Joseph J. Unga (born January 5, 1987) is an American former professional football player who was an offensive guard in the National Football League (NFL). He played college football at Mt. San Antonio College before transferring to the Midwestern State Mustangs program. He is the brother of former New York Giants linebacker Uani 'Unga and cousin of former running back Harvey Unga.

==College career==

===Mt. San Antonio College===
He was selected to the California Community College Football Coaches' Association All-Region III first-team in his Sophomore season while playing for the Mt. SAC Mounties (Walnut, CA). He was selected to the JCFootball.com SoCal all-combine team also in his Sophomore season.

===Midwestern State===
At Midwestern State University, Unga was selected to the third-team Beyond Sports Network All-America team after gaining first-team All-Lone Star Conference accolades in his senior season.

==Professional career==

===Baltimore Ravens===
On April 27, 2013, he signed with the Baltimore Ravens as an undrafted free agent.

===Buffalo Bills===
November 20, 2013, Unga was signed off of the Ravens practice squad after the Buffalo Bills released CB Justin Rogers. The Bills released Unga on August 25, 2014.

===Arizona Rattlers===
In November 2014, Unga was assigned to the Arizona Rattlers of the Arena Football League (AFL). On December 23, 2014, Unga was placed on the other league exempt list. On November 11, 2015, the Rattlers placed Unga on recallable reassignment.

===Return to Baltimore===
In December 2014, Unga re-signed with the Ravens to their practice squad.

===Los Angeles KISS===
On November 20, 2015, Unga was assigned to the Los Angeles KISS.

===Tampa Bay Storm===
On October 14, 2016, Unga was selected by the Tampa Bay Storm during the dispersal draft.

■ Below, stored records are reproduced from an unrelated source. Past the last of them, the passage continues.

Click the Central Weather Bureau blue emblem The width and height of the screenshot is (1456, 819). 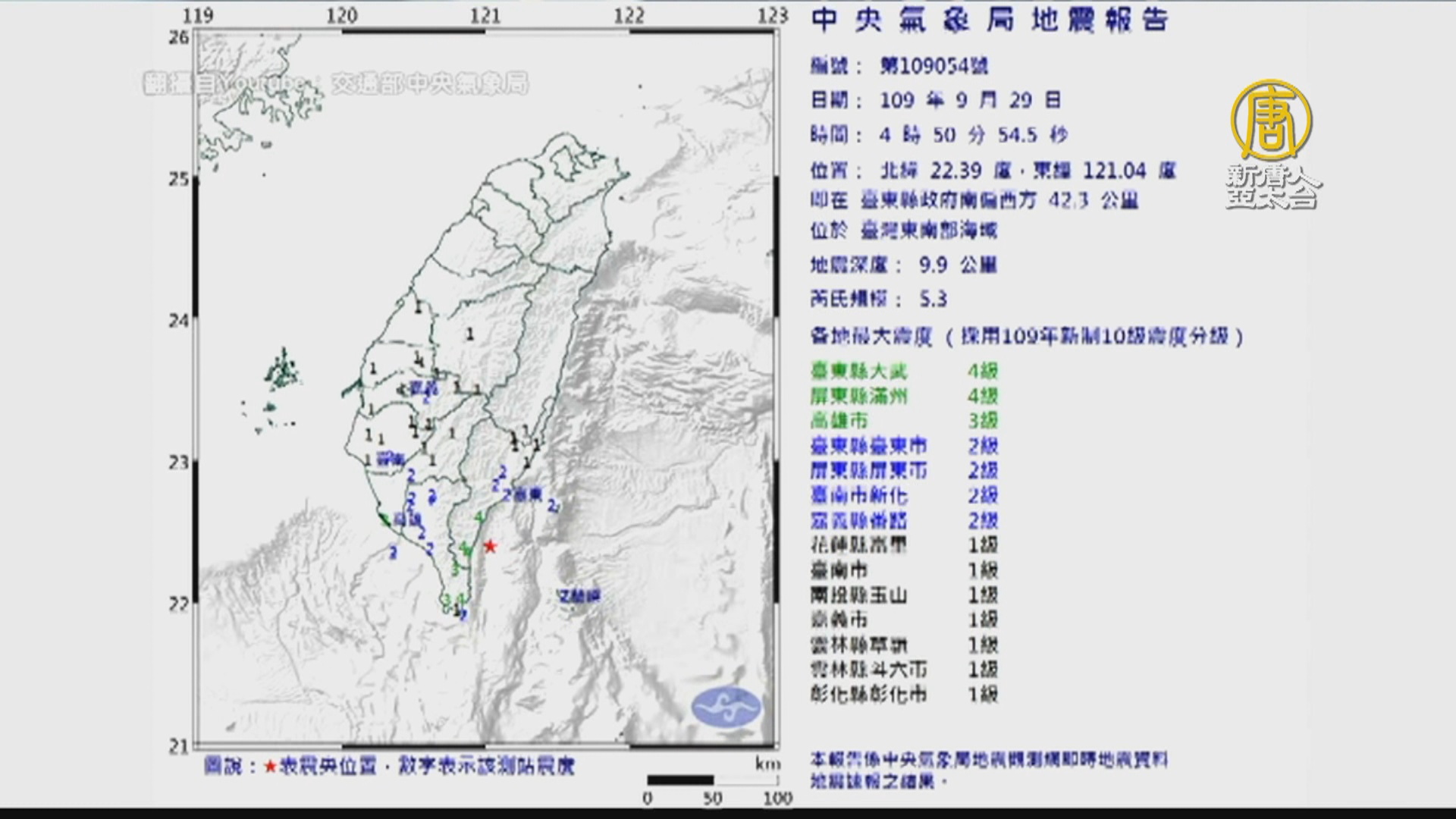pyautogui.click(x=726, y=707)
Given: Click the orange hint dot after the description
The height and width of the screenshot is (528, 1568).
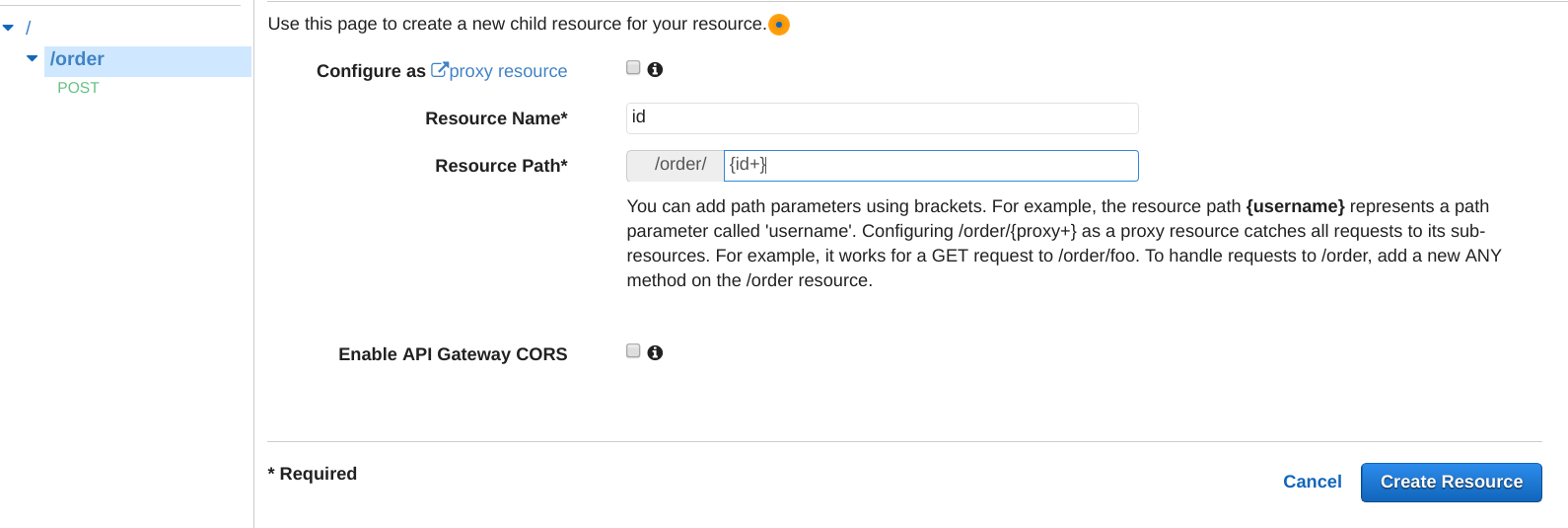Looking at the screenshot, I should 779,25.
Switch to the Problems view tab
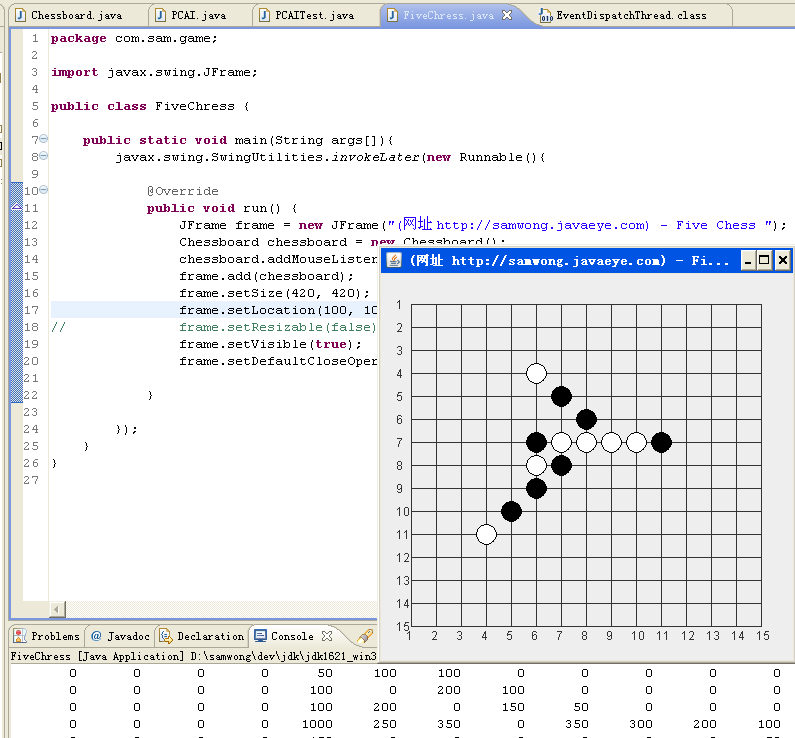This screenshot has width=795, height=738. 46,636
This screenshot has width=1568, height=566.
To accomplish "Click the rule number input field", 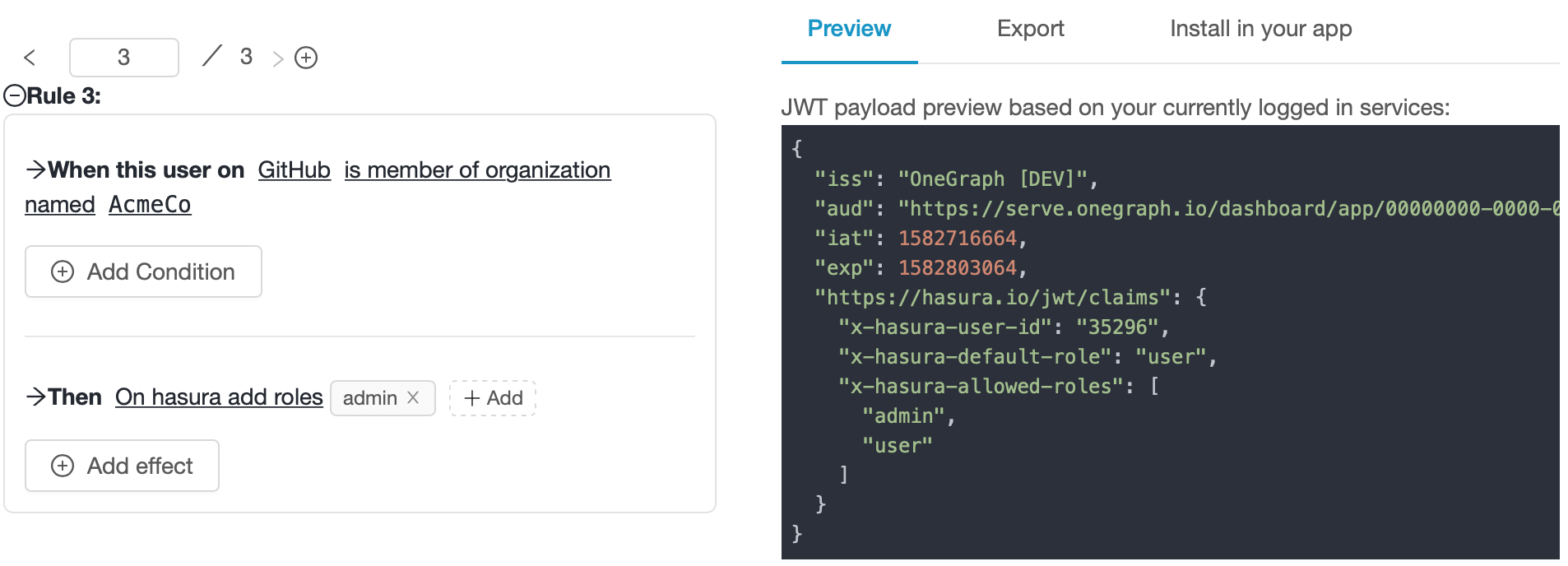I will click(124, 58).
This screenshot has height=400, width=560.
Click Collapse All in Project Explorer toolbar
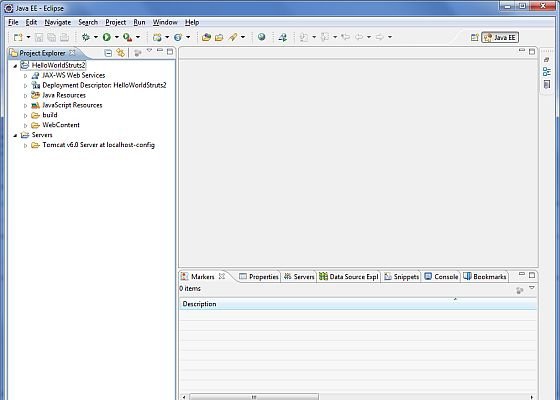108,53
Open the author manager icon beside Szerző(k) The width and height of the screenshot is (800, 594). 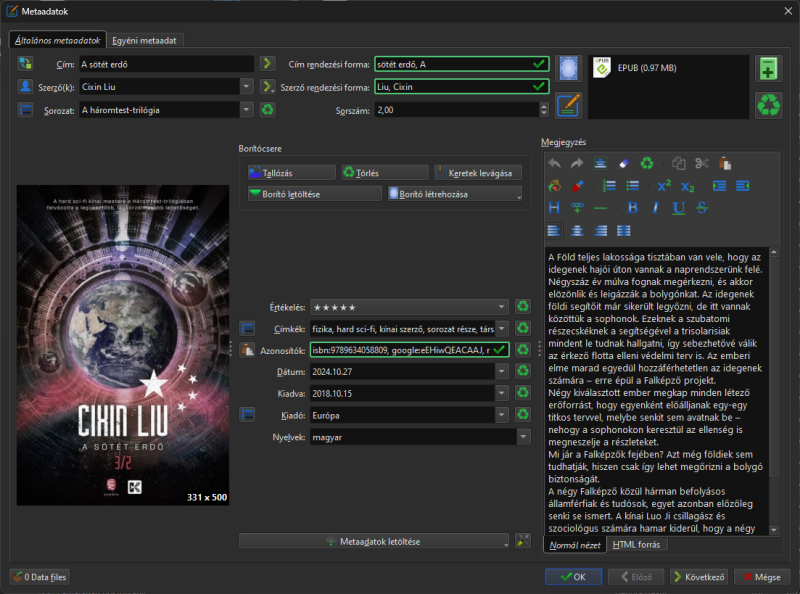tap(26, 87)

He was placed on recallable reassignment on March 22, 2017.

==Personal life==
His older brother Paul Unga was the defensive end at Arizona State in 2008-09. He also has twin brothers named Feti and Uani Unga. He is the cousin of former Philadelphia Eagles running back and return specialist Reno Mahe, who was named to the 2005 All-Pro team. His other cousin is Naufahu Tahi, who also played in the National Football League where he was a fullback. He played only for the Minnesota Vikings from 2006-2010.